Client may not assign Client rights or obligations under these Terms without Coretechs’s prior written consent which shall not be unreasonably withheld.
28. Payment, Late Payment, and Default
Payment due date: All invoices issued to you are due and payable to us within the terms stated on the invoice unless otherwise agreed in writing by cash, check, credit card, or direct deposit in accordance with these terms and conditions and in the way listed on the invoice.
Late payment: If you fail to pay an invoice within fifteen (15) days of the due date, we may, in our absolute discretion and without prior notice, suspend or discontinue the supply of goods and/or services to you.
Recoveries: All legal and other costs and expenses incurred in connection with the recovery of late payments will be added to the amount due by you to us and will be recoverable from you, in addition to the original invoice cost. If you default in payment of any invoice on time, monies which would have become due by you at a later date shall be immediately due and payable without any further notice to you. Collectively, all monies are referred to in these conditions as a “sum due”.

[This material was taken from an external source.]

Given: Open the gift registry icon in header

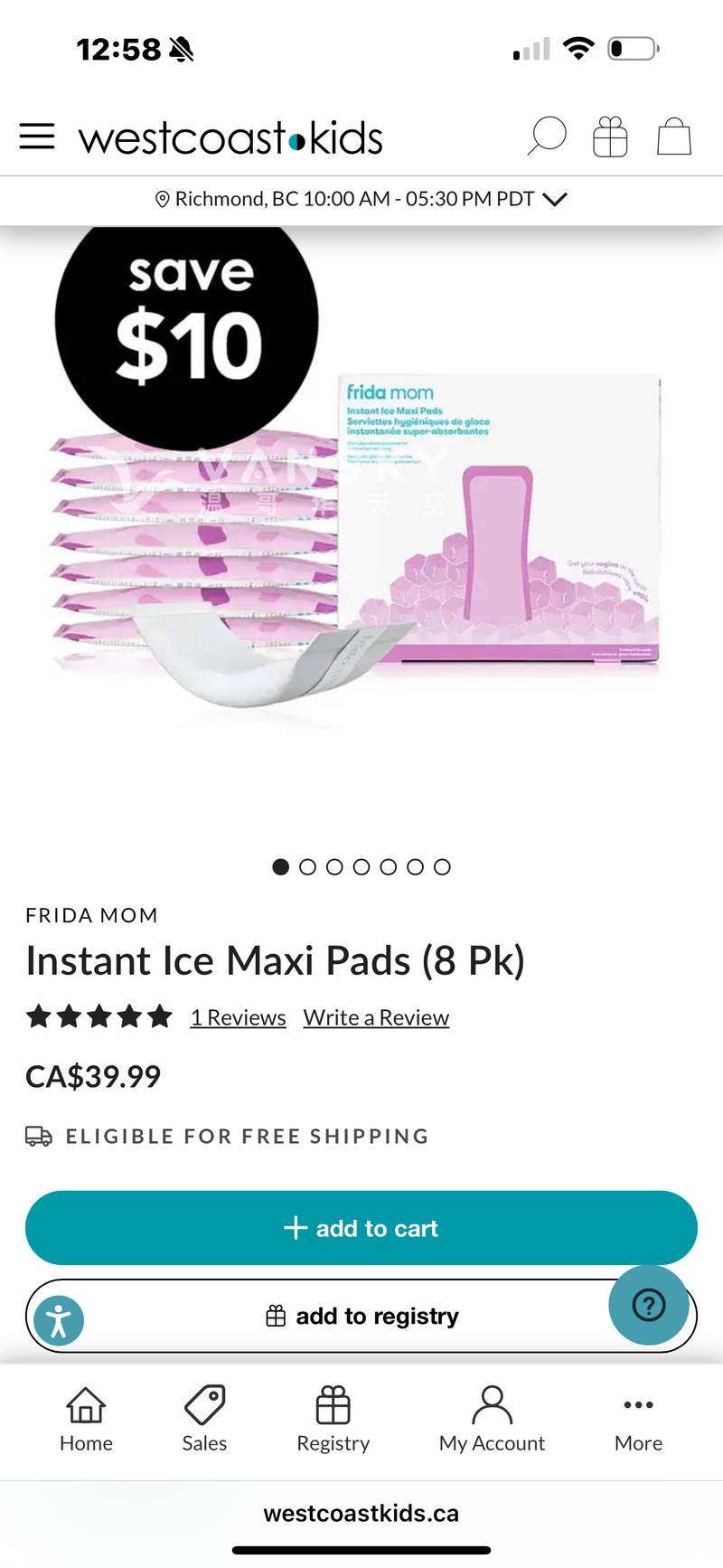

Interest: If payment of any sum due is not made on time, we will charge interest daily on the sum due at the maximum rate allowed by law, calculated and charged daily on and from the due date until the sum due is paid in full.

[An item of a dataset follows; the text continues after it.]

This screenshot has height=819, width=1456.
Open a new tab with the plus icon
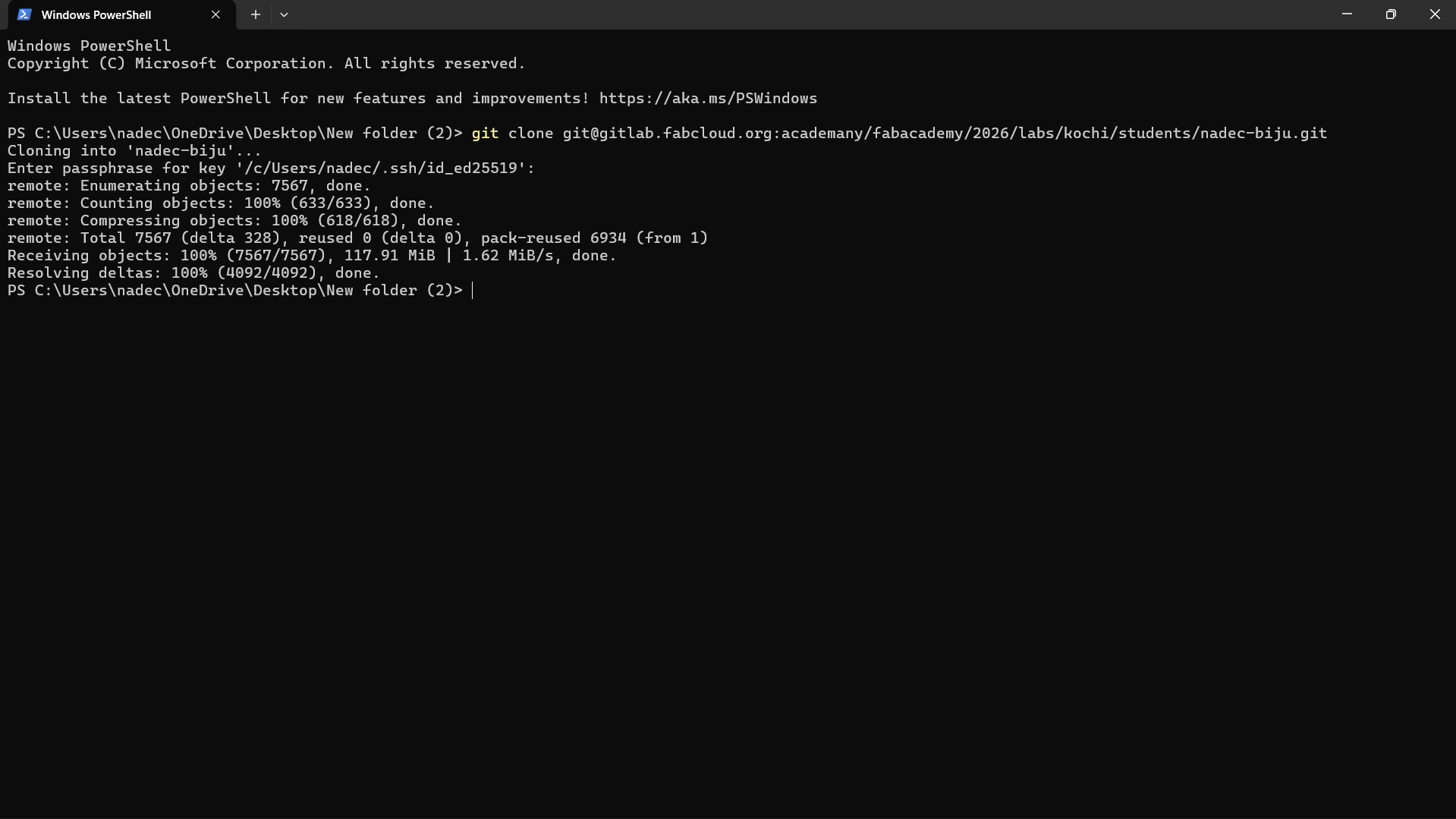coord(255,14)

Application of funds: All payments of the sum due made by you to us will be applied as follows:
- first in or towards payment of any costs, including legal costs, charges, expenses, or outgoings paid by us in relation to any dishonored check fees, collection costs, or any other action taken by us for the recovery of any amounts owing by you to us.
- secondly, in or towards payment of any interest due or payable hereunder.

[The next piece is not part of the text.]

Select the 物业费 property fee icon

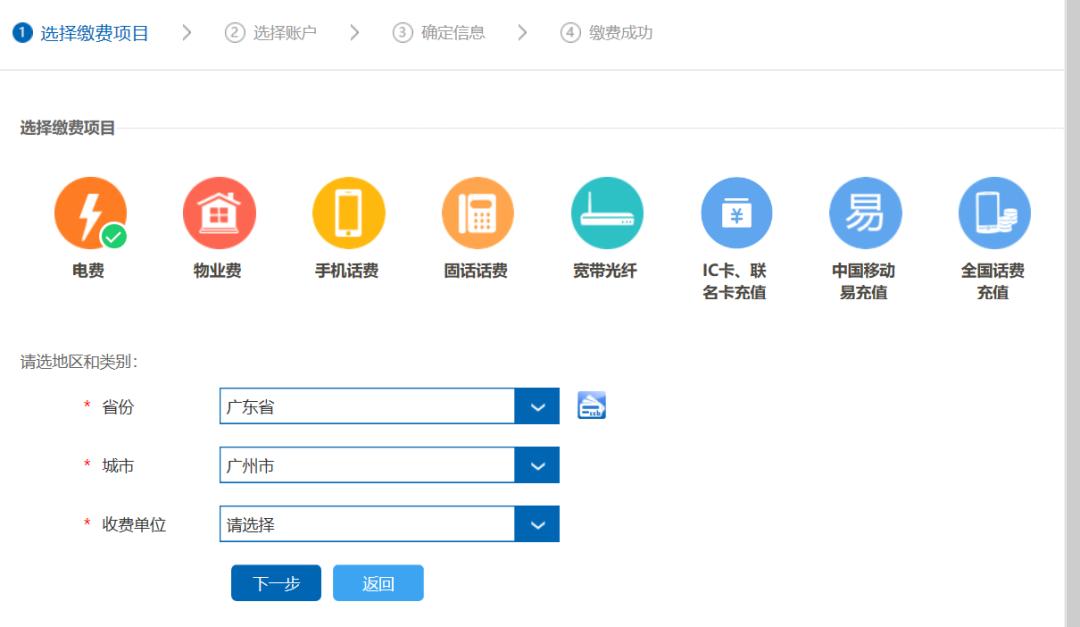point(219,211)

- thirdly, in or towards payment of your debts to us in order from the longest standing due to the most recently incurred.
Security: We may require you to provide security over your property, including the goods or any other property of yours, as collateral to be held as security for any sum due or as a condition precedent to the continuation of supply of goods or services by us to you.
Payment arrangements: In the event that a repayment arrangement is made in relation to any sum due and the supply of goods or services is resumed, but then a repayment due under that arrangement is not made on time, we may, in our absolute discretion and without prior notice, again suspend or discontinue the supply of goods or services to you.
Power of Attorney: You hereby irrevocably appoint us as your attorney to do anything we consider fit for the recovery of the sum due or the creation, perfection, or enforcement of any collateral held or to be held as security for any sum due.
Other remedies: We may exercise any of our rights and remedies, including taking legal action against you for the recovery of any monies due to us, notwithstanding it may have exercised other rights under these conditions.
It is understood that any Federal, State or Local Taxes applicable shall be added to each invoice for services or materials rendered under this agreement. You shall pay any such taxes unless a valid exemption certificate is furnished to us for the state of use.